Purpose and Benefits of Zakat Management in MOHID:

The process of developing and reinforcing zakat management through MOHID Cloud has several purposes and benefits, as follows

  • Improving the community’s trust and growing social capital toward the information media of MOHID as a tool and zakat management facility, and toward regarding the security and safety of zakat management.
  • Increase the optimal services to provide the convenience that meets the needs of the community, through improving both self-service and full-service.
  • Encouraging progress and innovation in digital-technology-based zakat management by delivering easy access, and improving the quality of optimal products and services.
  • Improving competitiveness among technology-based zakat management
  • Maximizing transparency and accountability
  • Improving literacy and education on zakat through authorities,

Zakat management as Form of obligatory

As one of the pillars of Islam, a zakat is a form of obligatory donation that has the potential to ease the suffering of millions. With the literal meaning of the word being 'to cleanse,' Muslims believe that paying zakat

  • Purifies,
  • increases
  • blesses the remainder of their wealth.

Who can't we give Zakat to?

Muslim jurists agreed that Zakat cannot be given to the following people:

  • The rich (except when such are among the workers of Zakat or the wayfarer).
  • Those capable but not willing to work.
  • Non-Muslims and those who fight against Islam.
  • Ascendants, descendants, and wives of the payer.
  • The family of the Prophet (peace be upon him).

How many types of Zakat are there in Islam?

There are two types of Zakat:

  • Zakat ul Mal and
  • Zakat ul Fitr.

The first difference between Zakat and Zakat ul Fitr is eligibility. All Muslims, who have enough food for a day, must pay Zakat ul Fitr (otherwise known as Fitrana) regardless of their age or financial status. However, Zakat is paid only if a Muslim has the Nisab level. The nisab threshold is the minimum amount of wealth a Muslim must have before he or she becomes eligible to pay Zakat. The second difference lies in the amount due. The amount attributed to Zakat al Fitr is very small - with Penny Appeal, it costs just £3.50, the cost of a nutritious meal. It is the same amount for all, regardless of financial situation.

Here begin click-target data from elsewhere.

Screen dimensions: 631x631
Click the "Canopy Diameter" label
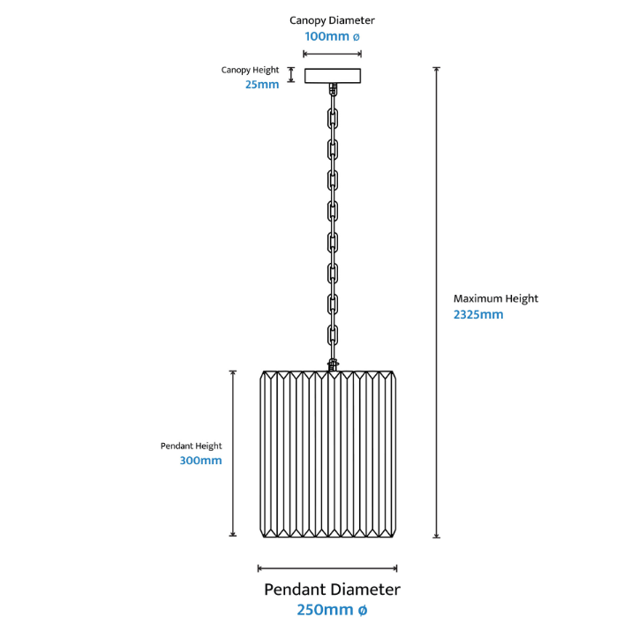pyautogui.click(x=332, y=19)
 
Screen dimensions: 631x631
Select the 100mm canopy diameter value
pyautogui.click(x=332, y=37)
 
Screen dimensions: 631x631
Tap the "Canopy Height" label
pyautogui.click(x=251, y=70)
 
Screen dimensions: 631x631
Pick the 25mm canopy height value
pyautogui.click(x=263, y=84)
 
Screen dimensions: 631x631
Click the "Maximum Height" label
pyautogui.click(x=495, y=298)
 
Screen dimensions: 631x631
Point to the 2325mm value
pyautogui.click(x=477, y=314)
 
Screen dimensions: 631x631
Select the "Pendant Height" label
pyautogui.click(x=192, y=446)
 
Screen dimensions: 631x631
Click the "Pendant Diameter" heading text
pyautogui.click(x=332, y=590)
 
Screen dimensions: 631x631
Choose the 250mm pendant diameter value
pyautogui.click(x=332, y=610)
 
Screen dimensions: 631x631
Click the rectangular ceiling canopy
pyautogui.click(x=332, y=76)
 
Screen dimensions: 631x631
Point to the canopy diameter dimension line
pyautogui.click(x=332, y=54)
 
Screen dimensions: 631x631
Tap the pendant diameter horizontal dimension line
pyautogui.click(x=327, y=568)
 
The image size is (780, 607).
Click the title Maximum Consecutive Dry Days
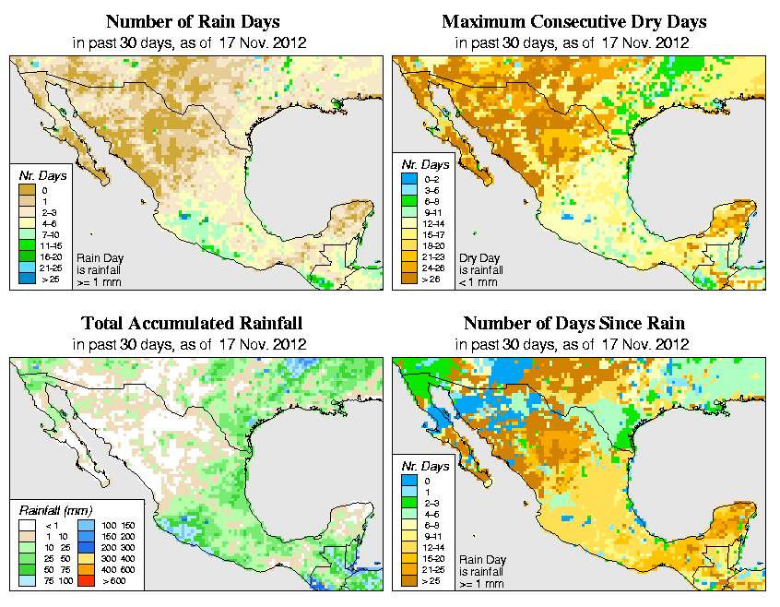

Zakat, however, depends on your wealth, because it comprises 2.5% of all net savings, so it varies greatly from person to person. The third difference lies in their due dates so that Zakat can pay at any time, with the only condition being that the earnings reflect one year’s worth of net savings (one lunar year).

Zakat ul Fitr, or Fitrana, however, is paid during Ramadan before the month ends. It needs to pay before the Eid prayers at the very latest. This is a very specific time frame that all Muslims must abide by.